Bodman and other Bush administration officials were responding to a report from a United Nations panel that concluded it is more than 90 percent certain the Earth is warming because of carbon dioxide that is released by burning fossil fuels. The report, released today in Paris, predicted rising sea levels, increased storms and more droughts and floods.
``Human activity is contributing to changes in the Earth's climate,'' Bodman said at a press conference in Washington. ``That issue is no longer up for debate.''
President George W. Bush has rejected proposals for mandatory limits on emissions of greenhouse gases. Bush in 2001 went back on a campaign pledge to limit carbon dioxide emissions and withdrew the U.S. from the Kyoto Protocol, the international agreement that forms the basis for caps in Europe and elsewhere.

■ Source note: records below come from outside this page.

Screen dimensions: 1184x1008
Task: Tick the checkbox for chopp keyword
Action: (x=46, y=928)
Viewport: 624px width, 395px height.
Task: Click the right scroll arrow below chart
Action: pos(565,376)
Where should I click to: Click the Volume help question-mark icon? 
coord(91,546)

Democrats who took control of both houses of Congress last month, and some Republicans, are pushing for mandatory emissions rules in conjunction with a trading system that would allow flexibility in how industries comply.
Mandatory Caps
``Today I am again urging the president to show leadership and work with Congress to implement a mandatory, market-based cap and trade program to address this challenge,'' Senator Jeff Bingaman, chairman of the Senate Energy and Natural Resources Committee, said in a statement today. ``The consequences so clearly spelled out in this report, and many others, compel us to act now.''
Bingaman, a Democrat from New Mexico, and Senator Arlen Specter, a Republican from Pennsylvania, are co-sponsoring legislation to set mandatory limits on carbon.

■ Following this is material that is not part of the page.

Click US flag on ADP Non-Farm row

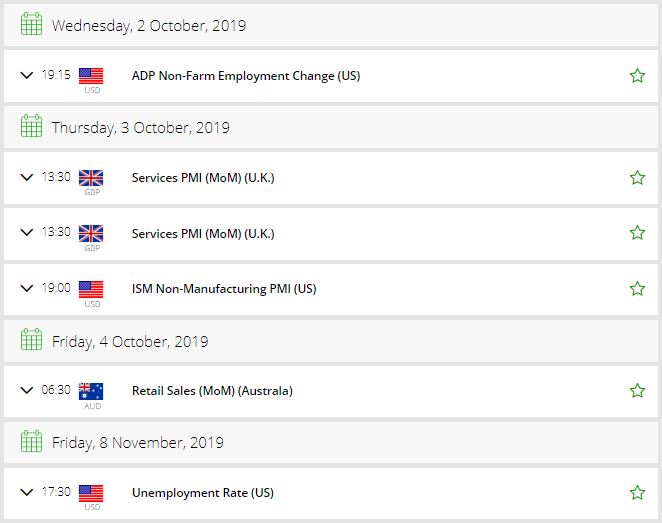pyautogui.click(x=91, y=76)
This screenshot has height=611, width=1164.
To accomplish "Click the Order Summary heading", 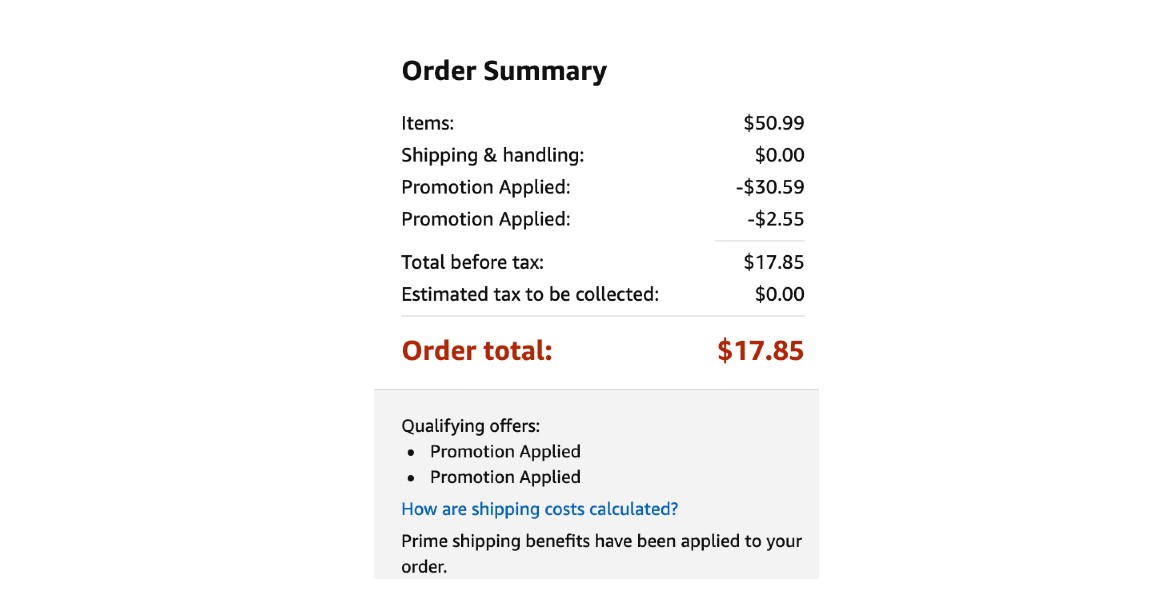I will pos(504,71).
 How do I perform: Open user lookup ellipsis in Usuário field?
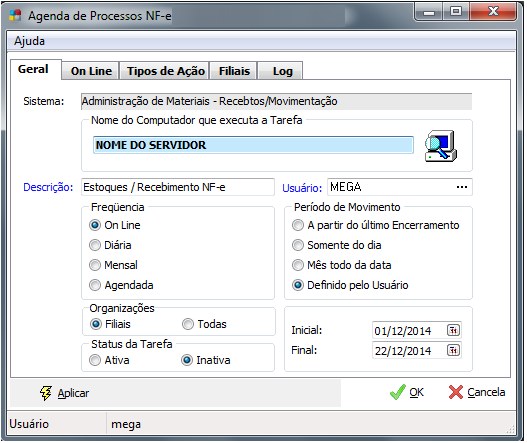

Bodman said the administration still opposes such a move. ``The imposition of a carbon cap in this country may lead to the transfer of jobs and industries abroad,'' he said.
He declined to say whether the president would veto a carbon cap approved by Congress. ``That's a judgment the president needs to make.''
While Bush has acknowledged the need to address climate change and mentioned it in his annual State of the Union address on Jan. 23, the administration has drawn criticism for past action on the issue.
Cooney
This week Democrats in Congress accused the White House of withholding evidence they say will show how administration officials downplayed the dangers of global warming in research reports. The allegations focus on Philip Cooney, a former lobbyist for the American Petroleum Institute who became chief of staff of the White House Council on Environmental Quality.

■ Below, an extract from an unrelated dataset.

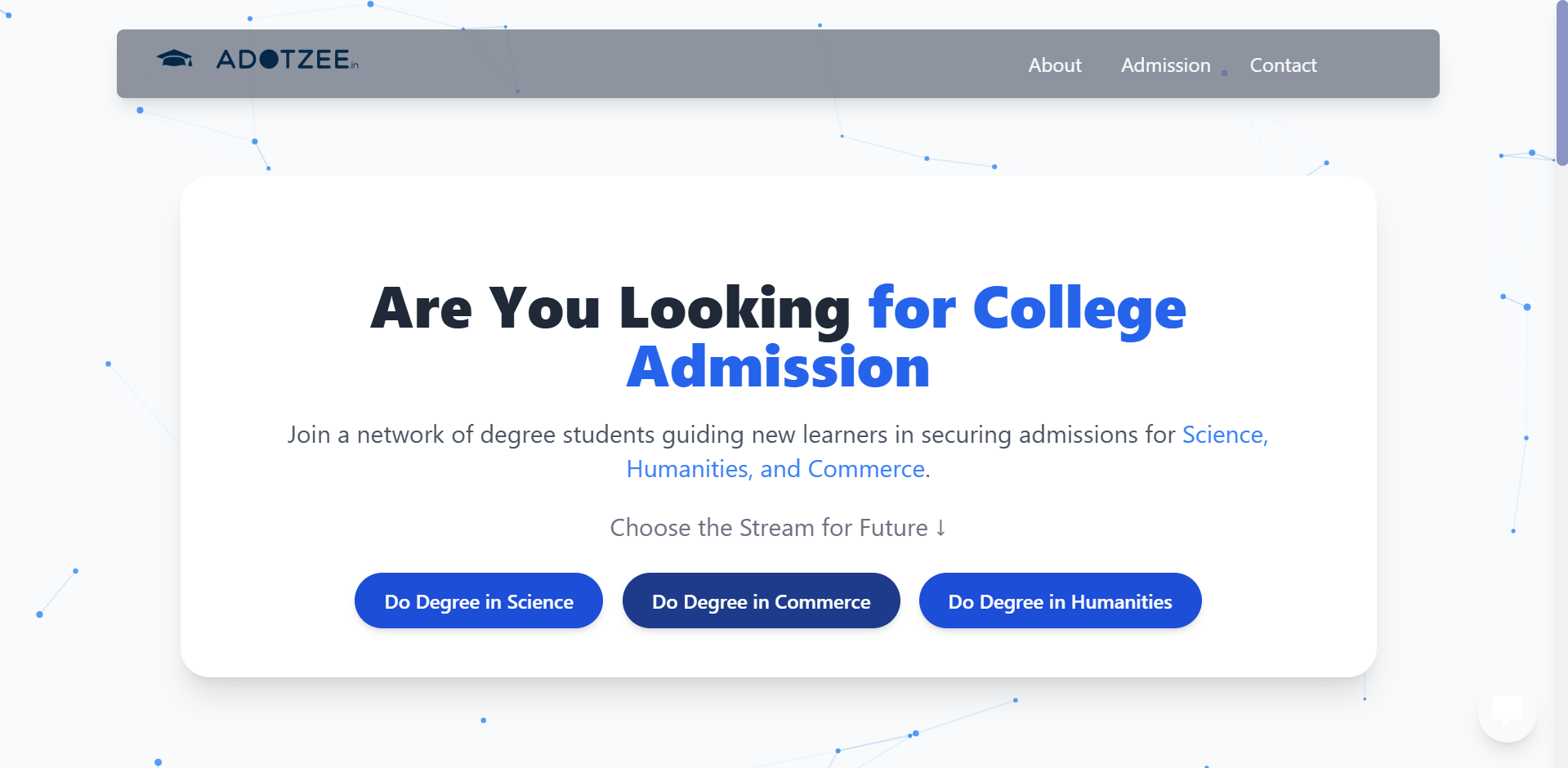The image size is (1568, 768).
Task: Click the blue 'Science,' text
Action: pyautogui.click(x=1224, y=435)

Cooney is accused of editing reports to play up the uncertainty over the scientific basis for global warming. He resigned in July and joined Exxon Mobil Corp.
Today's report, from the UN Intergovernmental Panel on Climate Change, finds more scientific certainty compared with a 2001 document from the panel, which said the probability of a link was in a range of 66 percent to 90 percent.
``The message is that it does make a difference what we do,'' Gerald Meehl, who contributed to the report, said in a conference call with reporters. ``The longer you wait, the worse the problem gets, and the longer you wait, the more you have to do to do something about it,'' said Meehl, a scientist at the National Center for Atmospheric Research in Boulder, Colorado.
Temperatures are likely to rise by 1.1 degrees to 6.4 degrees Celsius by the end of this century relative to the last, the report said. The probable range for warming in this century is 2 degrees to 4.5 degrees if the concentration of carbon dioxide in the atmosphere doubles from pre-industrial levels.
Uncertainty
``The uncertainties have been narrowed,'' said Stephen Johnson, the administrator of the U.S. Environmental Protection Agency, who appeared with Bodman in Washington today.
The U.S. produced 22 percent of the world's man-made carbon dioxide emissions in 2004, according to figures from the Energy Information Administration, part of the U.S. Energy Department. The International Energy Agency last year predicted China would overtake the U.S. as the biggest carbon emitter in 2009.
The world's 12 largest emitters of greenhouse gases should be called to a summit at the White House, Senator Barbara Boxer said today at the United Nations in New York. She also said she would bring the scientists from the UN panel to Washington to brief lawmakers in the next few weeks.
`Hand in Hand'
Bodman said the administration's energy policies, featured by Bush in his State of the Union speech last month, already ``go hand in hand with our efforts to address climate change.''
There is a short-term need for more research on hydrogen, solar power and ethanol production technologies, Bodman said. Longer term solutions will involve the creation of a new generation of nuclear power plants and coal-fired generators that don't release carbon into the atmosphere.
The administration's refusal to back mandatory caps has put it at odds with General Electric Co. and DuPont Co., which were among 10 companies that urged the government to set a cap that would cut emissions by as much as 30 percent within 15 years.
``We believe that voluntary measures, while constructive, are not sufficient to address an issue of this magnitude by themselves,'' Linda Fisher, vice president and chief sustainability officer for DuPont Co., the third-largest U.S. chemical producer, said in a statement.